通販冊子やインターネットと異なり、テレビショッピングでは録画をよく見直すなどしないければ細かな注意事項まで確認することが非常に困難です。

重要事項の表示時間も短く、小さく細かな字でわかりにくいこともあるため、十分に注意が必要です。
とくに高額な商品の場合は、返品条件を十分に確認してから申し込む必要があります。


【クーリング・オフができない】
現在、特定商取引法の規定では、テレビショッピングをはじめインターネット通販などの通信販売における契約について、クーリング・オフ制度は適用されません。

そのため悪質業者は返品や解約を拒否して契約解除に応じないため、被害が増加しています。

クーリング・オフ制度も適用されないとあって被害回復が難しいのが現状です。

テレビショッピングなどの通信販売では、事業者が返品の可否や返品期限に関する特約を設ける必要があり、この特約がない場合に限りクーリング・オフを適用して(受け取った日から8日以内)返品することができます。
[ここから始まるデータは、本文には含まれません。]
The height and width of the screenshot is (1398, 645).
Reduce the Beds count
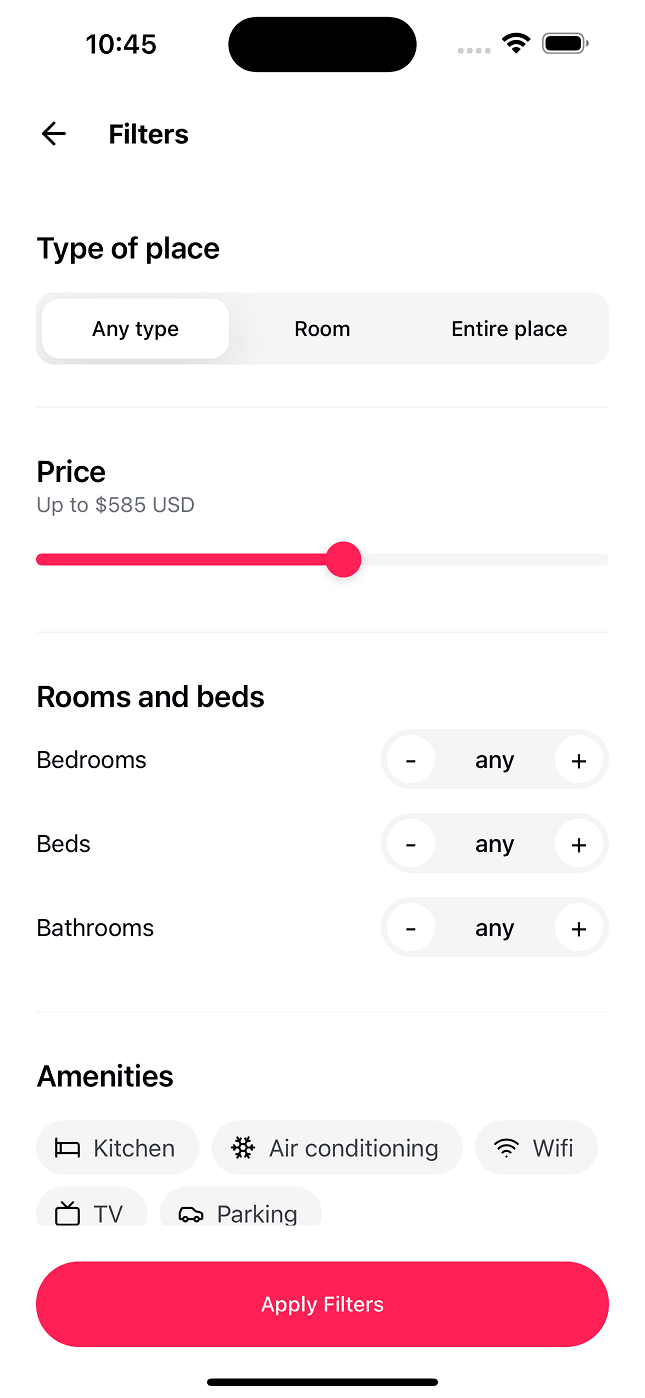pos(411,845)
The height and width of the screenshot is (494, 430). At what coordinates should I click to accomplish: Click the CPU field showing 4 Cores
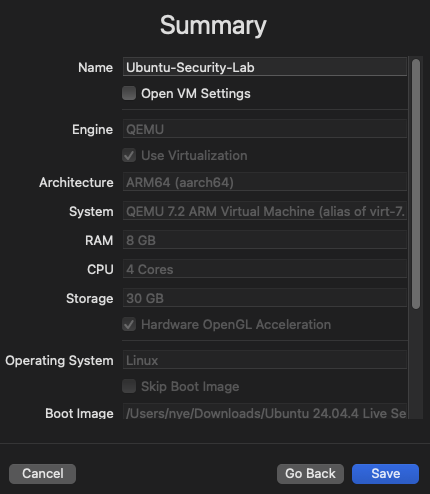click(265, 269)
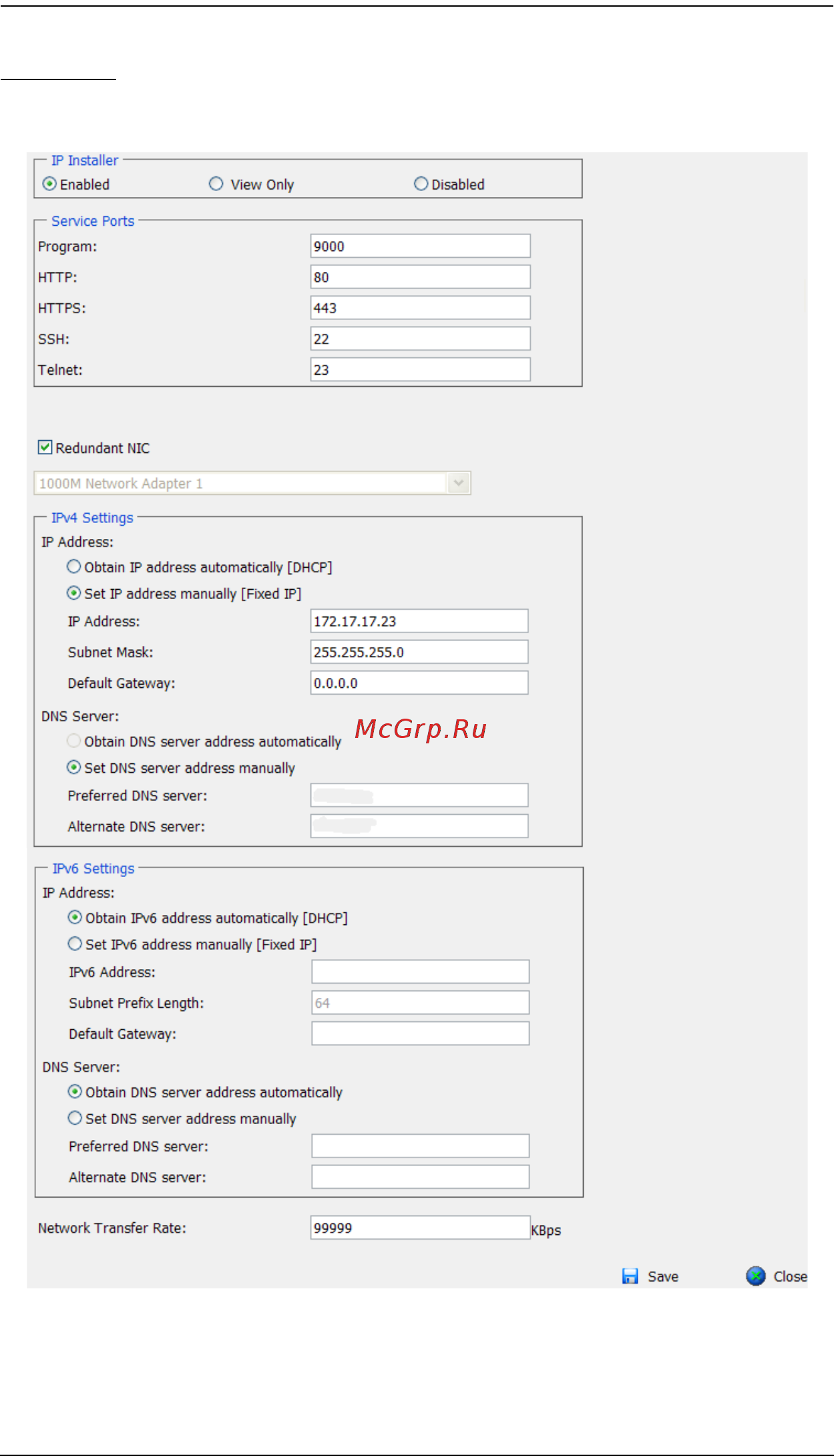Toggle the Redundant NIC checkbox

click(x=45, y=447)
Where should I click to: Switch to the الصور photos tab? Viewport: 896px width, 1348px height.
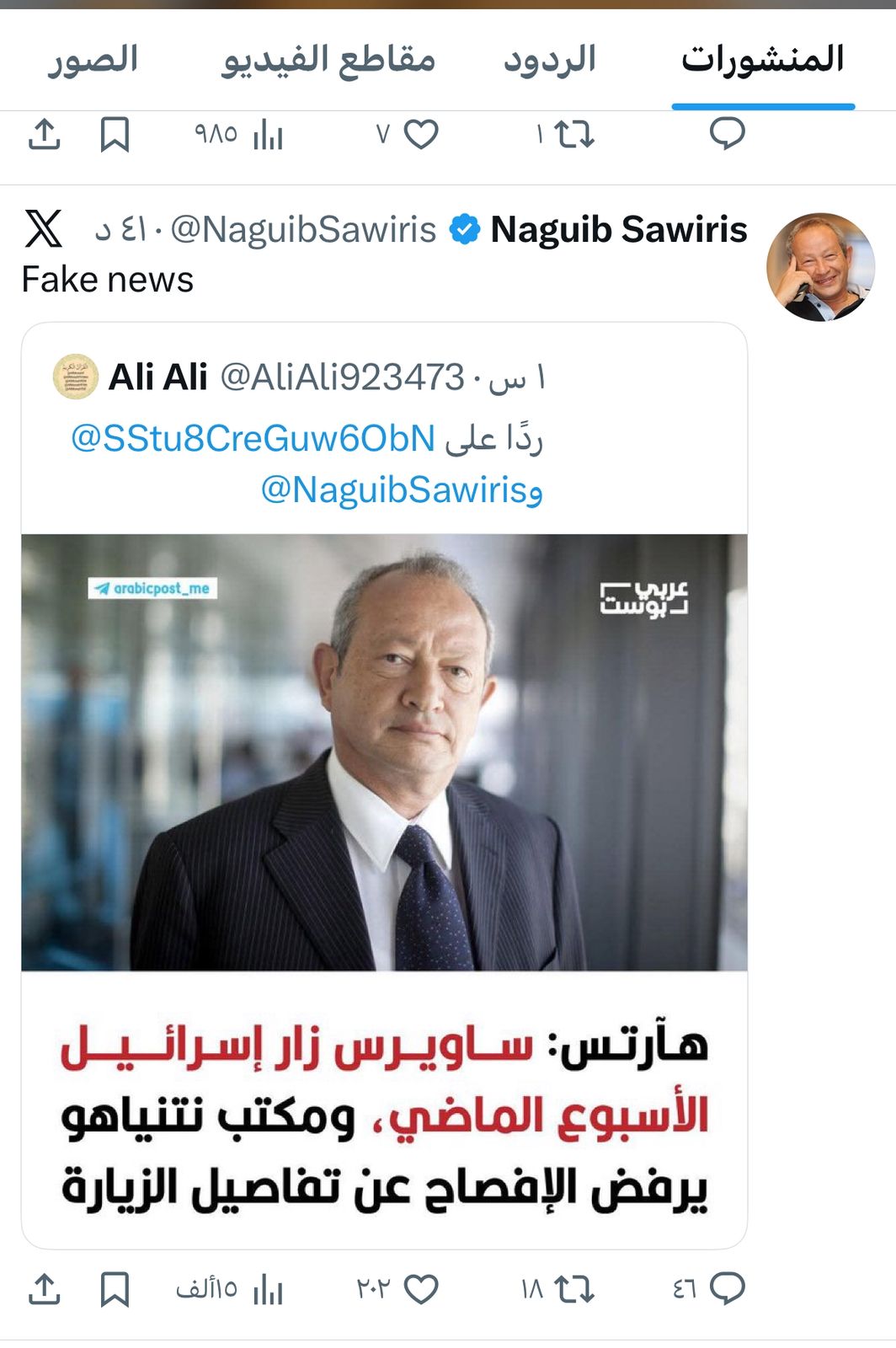tap(93, 60)
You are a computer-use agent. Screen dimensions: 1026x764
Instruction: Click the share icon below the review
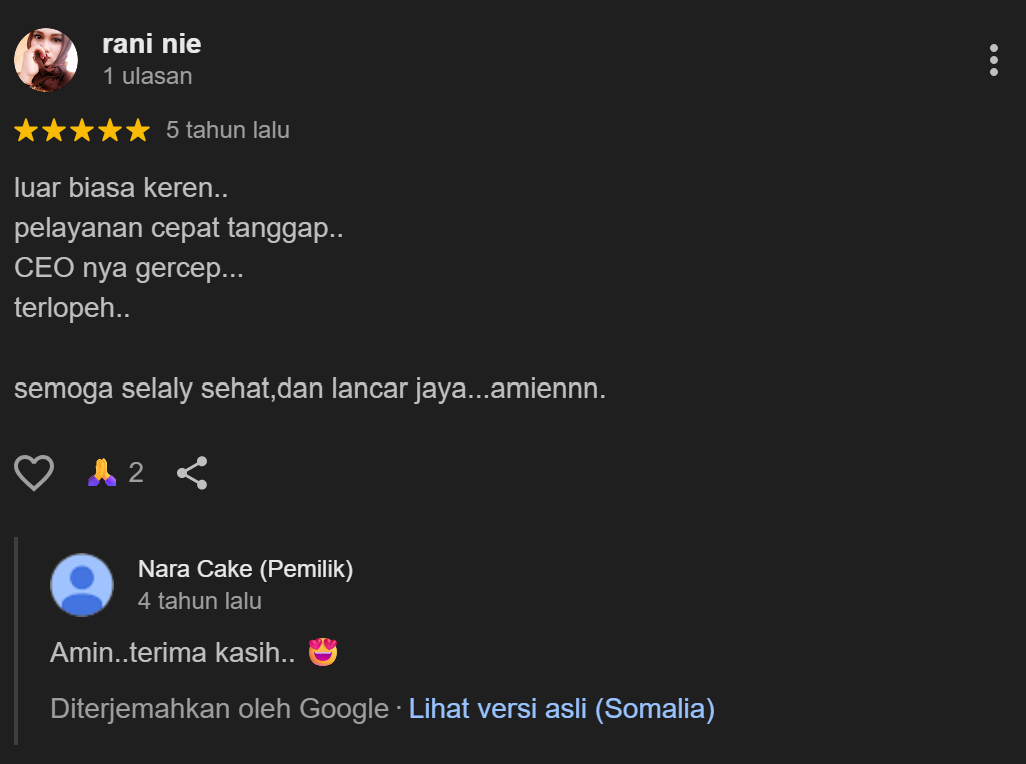click(x=191, y=472)
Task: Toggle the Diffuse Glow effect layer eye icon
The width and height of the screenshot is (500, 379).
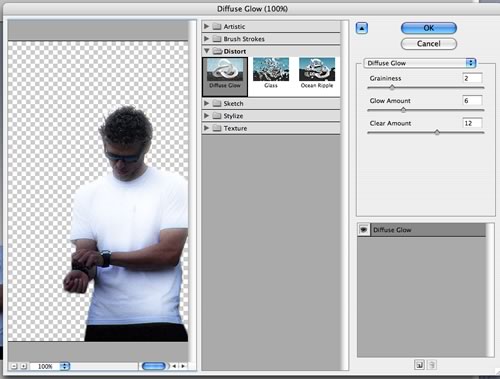Action: [x=364, y=230]
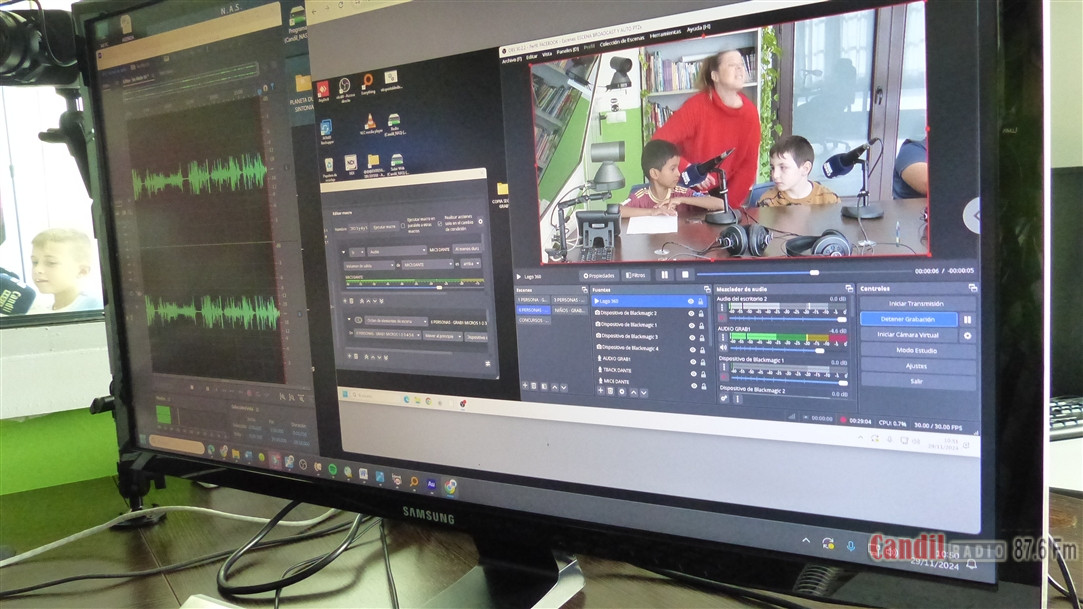Stop the media playback in the source toolbar
This screenshot has height=609, width=1083.
[x=685, y=275]
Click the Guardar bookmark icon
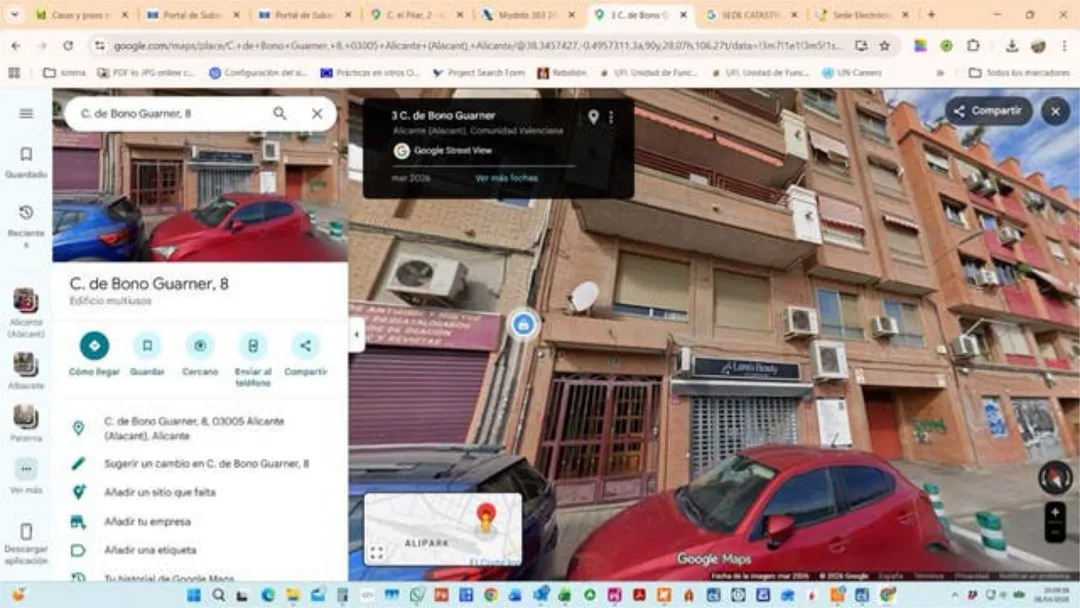 [147, 346]
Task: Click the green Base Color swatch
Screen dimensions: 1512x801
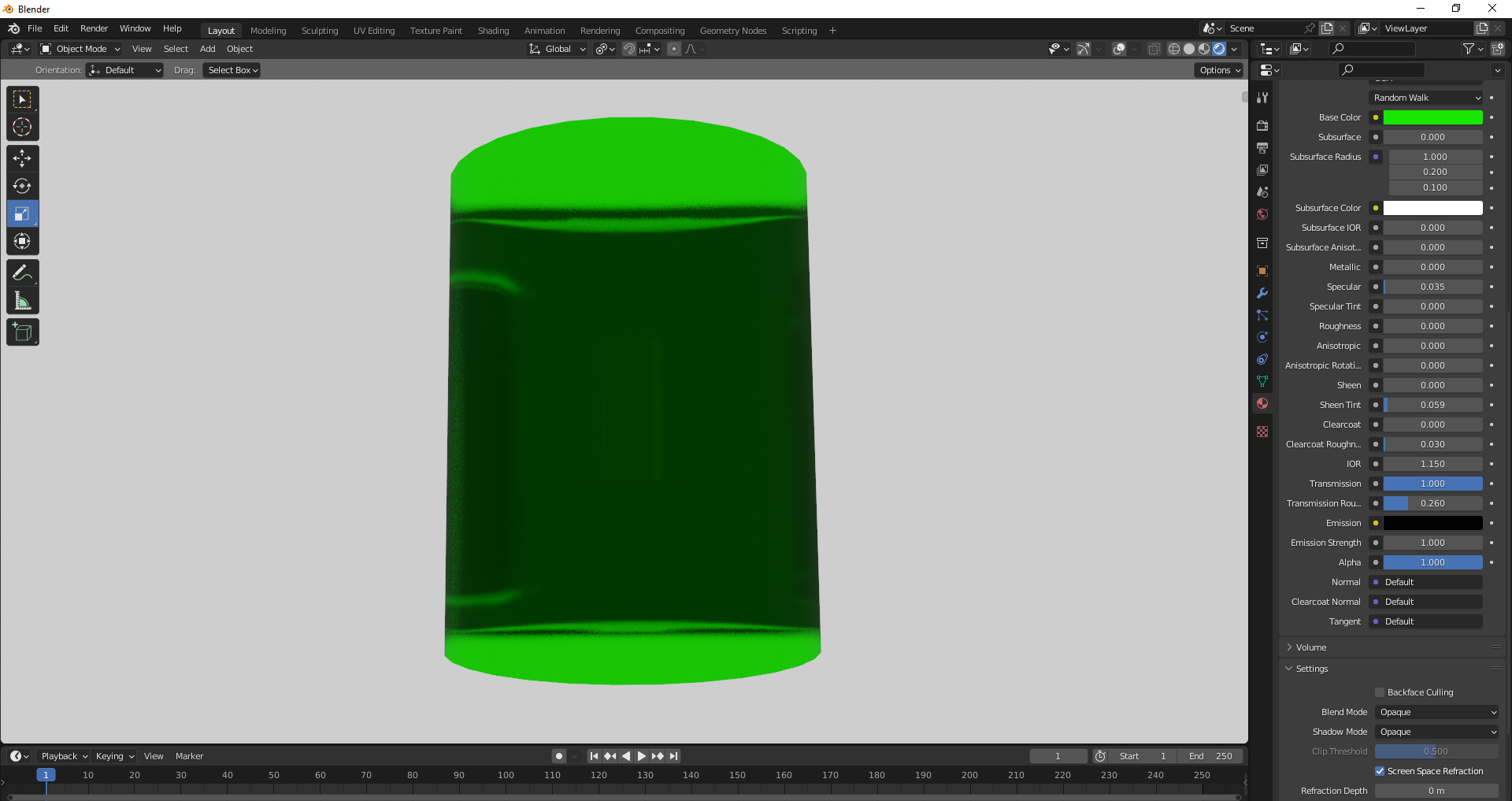Action: [x=1432, y=117]
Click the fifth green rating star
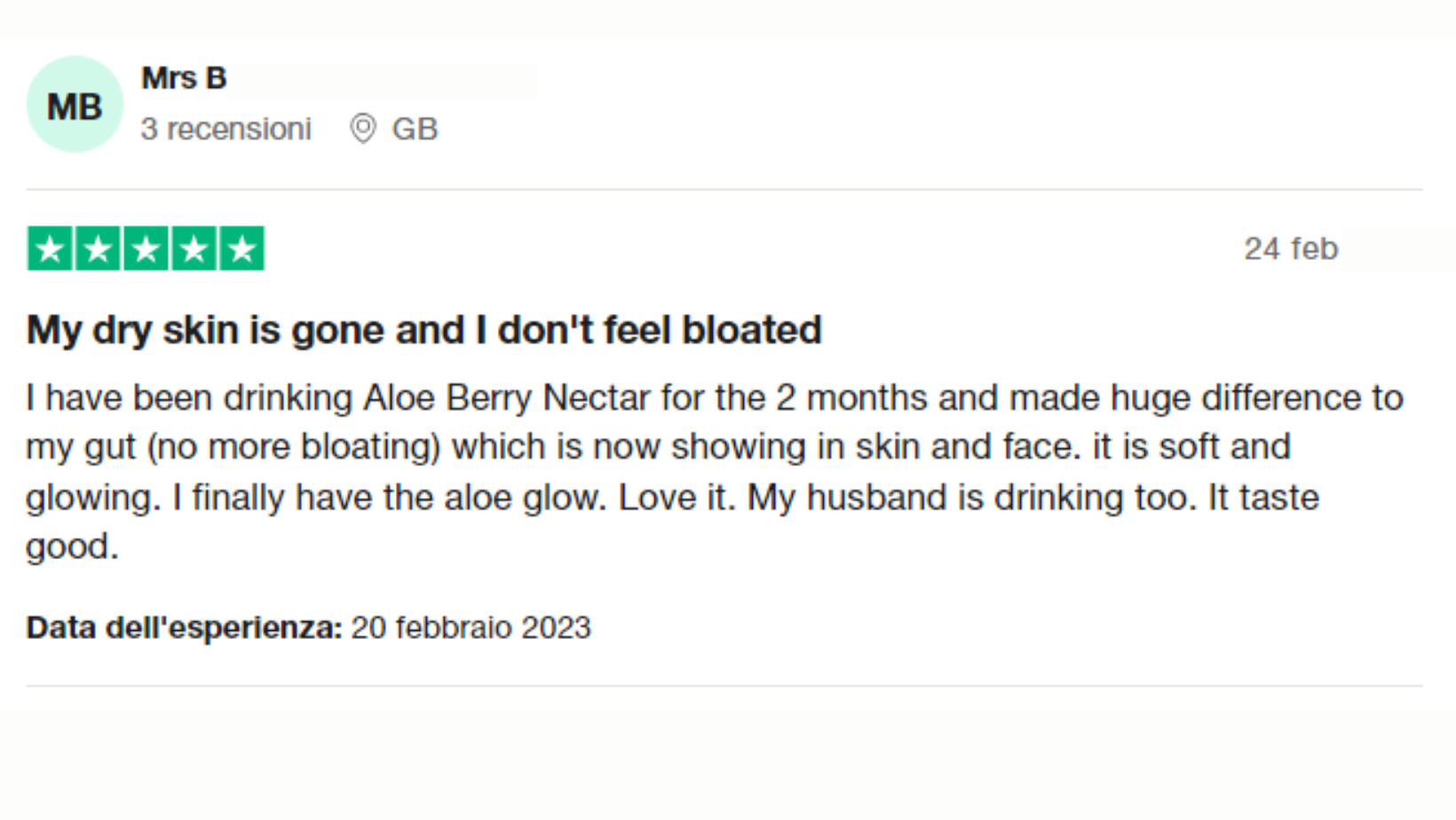Viewport: 1456px width, 820px height. click(x=241, y=248)
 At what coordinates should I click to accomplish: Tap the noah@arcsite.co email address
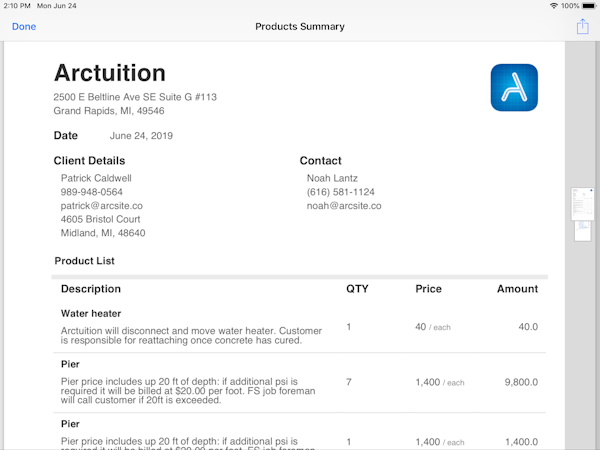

しかし、悪質業者は逆にこの決まりを悪用して、返品や解約をできなくする内容を特約に盛り込んでいるのです。


【テレビショッピングの注意点】
テレビショッピングでは通販タレントや芸能人が商品をとても魅力的に宣伝していますが、あくまで広告であって実際に使用して本当に便利だと思っているのか、効果が確認できているのか、定かではありません。

多くの人に短時間で大量に商品を売るのがテレビショッピングの目的です。
そのため、申込時間に制限を設けたり、本日だけの特典などを付けてじっくり検討する時間を与えない工夫がされています。

売り手の都合に引っ掛からないよう、商品の購入を検討する際には、以下の項目について、しっかり確認するようにしてください。



① 商品の使い方

② 返品できるか(その条件は)

③ 使用上の制限



被害に遭ってしまった場合、最寄りの消費生活センターや国民生活センター、また公益法人通信販売協会(JADMA)が運営する相談窓口「通販110番」に相談するなど、被害回復へ向けた道がないではありませんが、非常に労力が要りますし、精神的負担にもなってしまいます。

後悔しないよう、「今から30分以内にご注文の方にはなんと・・!」といったフレーズに踊らされることなく、冷静に落ち着いて考えてから購入を決める必要があります。